If Sir Alex Ferguson wanted his team to do the talking, for once his side lost its voice at White Hart Lane yesterday. The fans were in full cry in his support, but the fact that the players barely broke into a jog in their manager's hour of need confirmed the prevailing sense of unrest on Millionaires' Row.

A 3-1 defeat to Tottenham, United's traditional whipping boys, was not quite the gesture of solidarity the former shipyard trades union spokesman was expecting. The smart money ­ and the bookmakers refuse to take any more of it ­ suggests that Ferguson will not be in charge for the start of next season.

If that is so, and truth is a commodity not much merchandised around Old Trafford, then the matching bookends of Ferguson's 15-year career barely reflect the success that has come between. In November 1986, in his first match in charge, Ferguson sat through a 2-0 defeat at Oxford United which confirmed his worst fears about the dilapidated state of the club he had just joined. Only time will tell whether defeat by Tottenham, coming at the end of two months of rumbling discontent at Old Trafford, is a sign of a shift in the balance of power or a mere irrelevant blip in the steady upward drive towards world dominance.

Ferguson confirmed yesterday that he intended to honour his contract at Old Trafford to the end of the 2002 season and that he was looking forward to "regrouping" with his players and winning a fourth successive championship, which effectively ruled out speculation that he might take up the managerial role at Barcelona. "The players here are good enough, don't worry about that," he said. Nor, significantly, did the United manager rule out taking another job as manager when he walks out of Old Trafford for the last time.

"To be honest, I don't know what I'll be doing," he said. "I might take up painting. There's lots of things I can do. But I want to go out with my head held high. I'm not going to let all the stuff that goes on at every football club destroy what we've achieved. But I'd just like to clarify my position.

"I'd hoped there would be a role for me at Old Trafford, an ambassadorial role. But that's gone now. I'm finishing at the end of 2002, I've closed the door. Jason [Ferguson's son] has been speaking to Peter Kenyon [United's chief executive] for some months now. It's disappointing, but I made a statement about it because I wanted people to know that I'll be working next year."

For all their desultory recent form, United still won the Premiership title by a handsome 10 points. But Liverpool's quadruple ­ three cups and a place in the Champions' League qualifiers confirmed by a 4-0 victory at Charlton ­ has brought unexpected pressure to bear on United's hegemony and, by inference, on Ferguson's continued ability to motivate his side for an assault on the major domestic and European trophies in potentially his final season in charge.

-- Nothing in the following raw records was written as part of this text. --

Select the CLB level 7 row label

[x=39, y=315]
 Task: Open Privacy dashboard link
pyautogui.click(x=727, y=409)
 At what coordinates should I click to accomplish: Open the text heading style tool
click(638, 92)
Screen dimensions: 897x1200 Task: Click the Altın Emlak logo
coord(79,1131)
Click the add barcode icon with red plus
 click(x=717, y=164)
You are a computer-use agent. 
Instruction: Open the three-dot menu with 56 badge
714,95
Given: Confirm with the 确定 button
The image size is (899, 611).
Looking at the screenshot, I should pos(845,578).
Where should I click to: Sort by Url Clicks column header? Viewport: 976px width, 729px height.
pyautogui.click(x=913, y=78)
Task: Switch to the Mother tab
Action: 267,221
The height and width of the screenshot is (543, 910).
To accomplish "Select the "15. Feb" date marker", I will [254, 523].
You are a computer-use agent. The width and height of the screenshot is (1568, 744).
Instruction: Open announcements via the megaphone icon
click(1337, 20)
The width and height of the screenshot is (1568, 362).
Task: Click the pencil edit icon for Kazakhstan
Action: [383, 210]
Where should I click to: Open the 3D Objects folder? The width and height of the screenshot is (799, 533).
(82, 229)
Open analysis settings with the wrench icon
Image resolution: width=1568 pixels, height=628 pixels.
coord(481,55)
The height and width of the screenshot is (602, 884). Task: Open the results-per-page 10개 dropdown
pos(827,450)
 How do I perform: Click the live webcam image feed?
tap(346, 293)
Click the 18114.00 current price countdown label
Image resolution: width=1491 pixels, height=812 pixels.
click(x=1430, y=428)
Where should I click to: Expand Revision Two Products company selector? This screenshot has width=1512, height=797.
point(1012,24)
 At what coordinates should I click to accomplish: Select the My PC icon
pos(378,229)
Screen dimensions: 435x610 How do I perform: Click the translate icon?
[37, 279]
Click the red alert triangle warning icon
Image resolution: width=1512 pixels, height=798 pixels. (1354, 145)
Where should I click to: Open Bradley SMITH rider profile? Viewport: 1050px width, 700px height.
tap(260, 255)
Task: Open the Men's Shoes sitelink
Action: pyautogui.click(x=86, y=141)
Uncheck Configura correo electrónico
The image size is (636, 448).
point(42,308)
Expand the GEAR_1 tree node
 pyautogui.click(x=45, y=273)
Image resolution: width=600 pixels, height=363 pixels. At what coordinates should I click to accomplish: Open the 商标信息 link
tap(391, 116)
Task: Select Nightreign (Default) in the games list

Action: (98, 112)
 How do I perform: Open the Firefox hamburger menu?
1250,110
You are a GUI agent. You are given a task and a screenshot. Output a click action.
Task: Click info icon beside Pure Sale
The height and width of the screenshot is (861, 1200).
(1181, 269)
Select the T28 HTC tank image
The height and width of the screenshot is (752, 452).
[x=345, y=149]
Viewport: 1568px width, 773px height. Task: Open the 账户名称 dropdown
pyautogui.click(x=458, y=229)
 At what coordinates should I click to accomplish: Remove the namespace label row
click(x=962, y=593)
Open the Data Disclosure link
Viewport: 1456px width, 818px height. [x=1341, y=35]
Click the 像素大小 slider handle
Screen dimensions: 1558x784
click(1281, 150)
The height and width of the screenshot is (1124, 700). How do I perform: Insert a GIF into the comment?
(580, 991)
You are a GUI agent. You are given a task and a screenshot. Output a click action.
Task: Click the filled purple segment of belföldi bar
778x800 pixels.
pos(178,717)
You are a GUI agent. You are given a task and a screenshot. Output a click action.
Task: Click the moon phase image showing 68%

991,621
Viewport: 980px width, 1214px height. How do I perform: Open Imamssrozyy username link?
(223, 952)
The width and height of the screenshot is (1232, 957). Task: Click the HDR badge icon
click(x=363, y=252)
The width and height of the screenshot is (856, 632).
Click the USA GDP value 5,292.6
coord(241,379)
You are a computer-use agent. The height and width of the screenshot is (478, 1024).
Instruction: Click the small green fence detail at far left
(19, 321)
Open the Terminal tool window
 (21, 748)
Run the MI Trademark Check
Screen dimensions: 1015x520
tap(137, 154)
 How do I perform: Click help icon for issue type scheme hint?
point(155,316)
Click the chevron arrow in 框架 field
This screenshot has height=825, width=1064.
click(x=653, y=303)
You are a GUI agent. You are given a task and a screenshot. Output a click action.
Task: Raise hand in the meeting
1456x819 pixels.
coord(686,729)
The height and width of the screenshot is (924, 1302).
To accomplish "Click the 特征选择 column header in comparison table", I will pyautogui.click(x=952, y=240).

The thought of Liverpool, the old enemy, breathing down his neck might well have triggered the demands for transfer funds which has led to the current breakdown in relations between Ferguson and his board. How much money would be left in the coffers to strengthen the squad is still the unanswered question. Ferguson had hoped that the £19m purchase of Ruud van Nistelrooy was the beginning, not the end, of his summer spending spree.

Ferguson's appearance in the directors' box yesterday prompted an immediate and telling response from the United fans gathered in the southern corner of White Hart Lane. The chant in support of their manager rolled on and on, each refrain a reminder to the United board that the propaganda war has already been lost on the streets. By half-time, the tone had become more assertive. "Fergie must stay," they sang, a message which the powerbrokers will ignore at their peril.

United plc v the most successful manager in the club's history ­ and a blue-collar affiliate ­ is a PR battle not even Max Clifford would win. Ferguson, though, did not remain upstairs for long. He has always been a man for the touchline, a commoner not a lord, for all his titles. For the second half, with United determined to end their season on an upbeat note on the field, if nowhere else, the United manager joined Steve McClaren, his assistant, on the bench. That made life easier for the posse of photographers who had been thwarted before the start. McClaren's potential move to West Ham as a replacement for Harry Redknapp has provided a neat sub-plot to the major theme. Only insiders would know whether the handling of the issue has been malicious or, as one suspects, blinkered and clumsy.

United have had long enough to contemplate the future and can draw on Sir Matt Busby's unhappy departure as a prime example of bungled planning. Ferguson, for his part, comes to the negotiating table with his son and agent, Jason, acutely aware of the humiliation which accompanied Jock Stein's final days as manager of Celtic. Offered the job as marketing manager ­ in those days, a menial job organising the matchday raffle ­ the Big Man gruffly declined and walked away. Ferguson's days as a union activist in the Govan shipyards has always shaped his view of industrial relations and he would certainly not be inclined to allow his future to be dictated by the money men who have been the object of his suspicion since boyhood.

"It's a matter of principle," Ferguson said after emerging from long talks with Peter Kenyon, United's chief executive. "But pride comes into it as well." McClaren is the more likely of the two to be leaving Old Trafford.

His credentials were given a glowing reference by his boss yesterday. "He's honest, he makes a decision, he doesn't curry favours, he's a terrific coach and he has good observational qualities. Steve's his own man and has to make up his own mind."